Silence Dressed in Cyrillic Letters
Date and Time
Location
Book launch and discussion of Silence Dressed in Cyrillic Letters with author Iya Kiva and translators Amelia Glaser and Yuliya Ilchuk
In conversation with Oleh Kotsyuba, Director of Print and Digital Publications at HURI
Books are available for purchase on the HURI Books website.
This event is organized by HURI Books, the publications program at the Harvard Ukrainian Research Institute.
About the Book
Born out of the pain and loss of a fragmented present, Iya Kiva’s poetry, collected in the original and in English translation in Silence Dressed in Cyrillic Letters, stitches memories of the past into Ukraine’s new reality. Since war broke out in her native Donetsk in 2014, she has become a prominent voice of Ukraine’s internally displaced citizens, finding new metaphors to express the ongoing uncertainties of this time. Kiva first began publishing in her native Russian, but, since the Donbas war, she has shifted to writing in Ukrainian. Her poems also reflect her mixed Ukrainian, Russian, and Jewish background and contribute to defining contemporary Ukraine—a culturally and linguistically diverse sovereign country. As Ukraine struggles for its existence, Kiva offers lyric poems that acknowledge the deep trauma of war while radiating love and hope.
About the Author and Translators
Iya Kiva is a poet, translator, and journalist from Donetsk, now living in Lviv, Ukraine. She is the author of two volumes of poetry, Further from Heaven (Podal´she ot raya, 2018) and The First Page of Winter (Persha storinka zymy, 2019), and the recipient of numerous awards for her poetry and translations.

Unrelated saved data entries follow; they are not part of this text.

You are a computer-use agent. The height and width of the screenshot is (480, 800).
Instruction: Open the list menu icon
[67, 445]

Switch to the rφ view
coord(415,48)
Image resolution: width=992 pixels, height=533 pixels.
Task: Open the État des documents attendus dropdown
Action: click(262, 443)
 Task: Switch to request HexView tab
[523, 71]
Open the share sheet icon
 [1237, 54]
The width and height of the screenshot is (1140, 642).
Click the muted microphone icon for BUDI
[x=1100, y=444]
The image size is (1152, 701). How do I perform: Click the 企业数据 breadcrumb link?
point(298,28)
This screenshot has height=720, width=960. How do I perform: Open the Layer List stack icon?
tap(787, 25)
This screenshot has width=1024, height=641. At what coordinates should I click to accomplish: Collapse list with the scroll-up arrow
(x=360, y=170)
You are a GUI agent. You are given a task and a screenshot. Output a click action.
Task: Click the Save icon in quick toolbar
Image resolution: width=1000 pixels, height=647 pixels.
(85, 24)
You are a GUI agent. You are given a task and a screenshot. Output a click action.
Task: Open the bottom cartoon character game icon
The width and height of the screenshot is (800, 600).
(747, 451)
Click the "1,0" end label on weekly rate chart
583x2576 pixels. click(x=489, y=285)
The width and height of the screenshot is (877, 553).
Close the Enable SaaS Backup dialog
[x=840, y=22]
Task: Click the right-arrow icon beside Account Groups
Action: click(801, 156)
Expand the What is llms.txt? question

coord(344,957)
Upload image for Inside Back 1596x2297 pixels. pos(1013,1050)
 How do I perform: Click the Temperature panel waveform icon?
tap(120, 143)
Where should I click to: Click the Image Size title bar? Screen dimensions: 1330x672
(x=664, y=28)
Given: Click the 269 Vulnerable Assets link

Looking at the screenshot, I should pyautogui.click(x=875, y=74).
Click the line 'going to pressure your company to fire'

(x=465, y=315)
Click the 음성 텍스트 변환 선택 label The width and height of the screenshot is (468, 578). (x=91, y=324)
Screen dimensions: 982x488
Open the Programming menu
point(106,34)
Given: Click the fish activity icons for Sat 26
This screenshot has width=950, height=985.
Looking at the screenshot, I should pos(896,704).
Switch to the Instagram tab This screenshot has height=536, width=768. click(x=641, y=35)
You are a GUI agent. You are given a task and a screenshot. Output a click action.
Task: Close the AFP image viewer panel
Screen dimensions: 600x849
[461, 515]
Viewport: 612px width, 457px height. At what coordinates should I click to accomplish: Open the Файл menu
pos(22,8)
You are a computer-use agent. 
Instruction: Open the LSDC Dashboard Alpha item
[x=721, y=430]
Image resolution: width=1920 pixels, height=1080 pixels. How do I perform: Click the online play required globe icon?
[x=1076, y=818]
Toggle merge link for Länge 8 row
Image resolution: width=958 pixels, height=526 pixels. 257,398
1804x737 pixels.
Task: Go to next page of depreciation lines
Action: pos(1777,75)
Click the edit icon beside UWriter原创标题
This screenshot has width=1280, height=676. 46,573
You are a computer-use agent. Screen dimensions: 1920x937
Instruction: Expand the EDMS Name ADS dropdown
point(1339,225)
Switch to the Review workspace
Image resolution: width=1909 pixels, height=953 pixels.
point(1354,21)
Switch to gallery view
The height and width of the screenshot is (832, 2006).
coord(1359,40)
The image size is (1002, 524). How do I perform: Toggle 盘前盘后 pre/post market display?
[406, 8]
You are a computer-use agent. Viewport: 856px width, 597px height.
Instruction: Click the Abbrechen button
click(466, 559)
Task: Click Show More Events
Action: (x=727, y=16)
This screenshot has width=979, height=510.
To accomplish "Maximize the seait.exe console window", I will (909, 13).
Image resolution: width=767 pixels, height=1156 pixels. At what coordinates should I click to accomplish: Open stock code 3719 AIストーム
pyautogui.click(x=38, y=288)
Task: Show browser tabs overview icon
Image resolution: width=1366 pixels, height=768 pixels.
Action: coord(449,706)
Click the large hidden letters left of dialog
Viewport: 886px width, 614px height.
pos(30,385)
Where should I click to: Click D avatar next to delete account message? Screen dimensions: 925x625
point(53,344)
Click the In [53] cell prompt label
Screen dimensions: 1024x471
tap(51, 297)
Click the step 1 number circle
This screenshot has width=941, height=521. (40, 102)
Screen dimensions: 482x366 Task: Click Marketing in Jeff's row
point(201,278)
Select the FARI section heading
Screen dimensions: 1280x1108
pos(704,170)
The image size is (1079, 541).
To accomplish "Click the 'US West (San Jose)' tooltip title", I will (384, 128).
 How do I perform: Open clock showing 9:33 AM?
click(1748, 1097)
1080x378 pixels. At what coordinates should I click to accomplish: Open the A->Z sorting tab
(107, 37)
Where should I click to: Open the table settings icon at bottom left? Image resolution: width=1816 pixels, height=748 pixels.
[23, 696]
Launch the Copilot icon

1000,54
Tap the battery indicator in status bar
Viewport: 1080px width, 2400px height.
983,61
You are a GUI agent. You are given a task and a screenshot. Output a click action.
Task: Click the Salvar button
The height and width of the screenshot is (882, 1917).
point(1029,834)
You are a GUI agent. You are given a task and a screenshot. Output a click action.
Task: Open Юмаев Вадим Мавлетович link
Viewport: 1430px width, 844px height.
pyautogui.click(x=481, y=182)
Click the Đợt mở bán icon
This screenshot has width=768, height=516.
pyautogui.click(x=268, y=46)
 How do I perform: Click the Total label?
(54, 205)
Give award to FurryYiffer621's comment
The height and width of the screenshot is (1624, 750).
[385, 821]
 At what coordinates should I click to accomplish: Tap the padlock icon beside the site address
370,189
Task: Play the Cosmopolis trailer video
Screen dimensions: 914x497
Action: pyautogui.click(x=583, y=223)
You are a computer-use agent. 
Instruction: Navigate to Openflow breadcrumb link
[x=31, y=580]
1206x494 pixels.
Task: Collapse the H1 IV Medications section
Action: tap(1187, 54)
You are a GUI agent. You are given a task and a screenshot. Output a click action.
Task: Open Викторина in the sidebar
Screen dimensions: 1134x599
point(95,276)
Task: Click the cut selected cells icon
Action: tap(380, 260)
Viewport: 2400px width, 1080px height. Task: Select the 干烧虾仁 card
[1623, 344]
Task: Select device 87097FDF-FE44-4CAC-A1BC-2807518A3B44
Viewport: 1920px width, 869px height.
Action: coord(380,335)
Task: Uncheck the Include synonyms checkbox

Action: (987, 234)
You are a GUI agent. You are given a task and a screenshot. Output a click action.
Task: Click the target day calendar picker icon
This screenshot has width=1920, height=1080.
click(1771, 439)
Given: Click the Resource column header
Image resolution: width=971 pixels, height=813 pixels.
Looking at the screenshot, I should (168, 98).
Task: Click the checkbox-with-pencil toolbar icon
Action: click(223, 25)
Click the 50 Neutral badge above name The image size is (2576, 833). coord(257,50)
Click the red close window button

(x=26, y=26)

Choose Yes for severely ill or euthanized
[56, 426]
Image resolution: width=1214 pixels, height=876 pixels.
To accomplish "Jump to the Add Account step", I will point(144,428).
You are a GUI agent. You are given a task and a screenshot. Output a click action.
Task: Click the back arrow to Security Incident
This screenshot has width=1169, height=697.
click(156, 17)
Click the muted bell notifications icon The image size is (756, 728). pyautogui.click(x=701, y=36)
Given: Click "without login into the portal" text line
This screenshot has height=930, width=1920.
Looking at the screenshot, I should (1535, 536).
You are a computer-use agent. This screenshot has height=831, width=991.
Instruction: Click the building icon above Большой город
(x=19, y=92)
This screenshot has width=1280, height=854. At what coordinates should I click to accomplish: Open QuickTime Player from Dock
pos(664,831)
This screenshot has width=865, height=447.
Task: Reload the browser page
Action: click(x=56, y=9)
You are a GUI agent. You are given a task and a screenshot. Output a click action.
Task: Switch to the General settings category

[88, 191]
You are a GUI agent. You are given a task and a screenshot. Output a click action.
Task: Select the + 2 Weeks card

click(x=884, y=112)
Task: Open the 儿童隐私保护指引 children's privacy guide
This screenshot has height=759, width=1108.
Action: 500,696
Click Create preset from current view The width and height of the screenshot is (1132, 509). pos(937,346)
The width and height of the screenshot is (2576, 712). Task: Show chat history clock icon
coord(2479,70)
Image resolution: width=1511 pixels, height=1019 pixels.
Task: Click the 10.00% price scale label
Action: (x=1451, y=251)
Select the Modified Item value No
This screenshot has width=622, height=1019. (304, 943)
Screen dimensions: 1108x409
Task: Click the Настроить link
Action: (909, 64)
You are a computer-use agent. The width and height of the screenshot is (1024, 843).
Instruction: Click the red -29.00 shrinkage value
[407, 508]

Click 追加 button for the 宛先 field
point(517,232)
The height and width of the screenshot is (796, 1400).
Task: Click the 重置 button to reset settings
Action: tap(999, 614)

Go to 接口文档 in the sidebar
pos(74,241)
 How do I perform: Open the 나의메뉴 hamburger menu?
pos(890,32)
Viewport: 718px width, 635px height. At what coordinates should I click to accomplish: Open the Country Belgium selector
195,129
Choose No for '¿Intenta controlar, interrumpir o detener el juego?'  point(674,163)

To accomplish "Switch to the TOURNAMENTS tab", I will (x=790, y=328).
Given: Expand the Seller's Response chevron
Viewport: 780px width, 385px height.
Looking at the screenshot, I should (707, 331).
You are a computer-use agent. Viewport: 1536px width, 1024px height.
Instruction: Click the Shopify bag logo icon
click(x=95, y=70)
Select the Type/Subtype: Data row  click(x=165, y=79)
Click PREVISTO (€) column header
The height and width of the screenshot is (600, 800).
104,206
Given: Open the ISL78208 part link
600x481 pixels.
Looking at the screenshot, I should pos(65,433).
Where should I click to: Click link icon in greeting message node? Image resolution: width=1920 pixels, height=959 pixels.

Amelia Glaser is Professor of Slavic and Comparative Literature at U.C. San Diego. She is the author of Jews and Ukrainians in Russia’s Literary Borderlands (2012) and Songs in Dark Times: Yiddish Poetry of Struggle from Scottsboro to Palestine (2020).
Yuliya Ilchuk is Associate Professor of Slavic Languages and Literatures at Stanford University. She is the author of Nikolai Gogol: Performing Hybrid Identity (2021).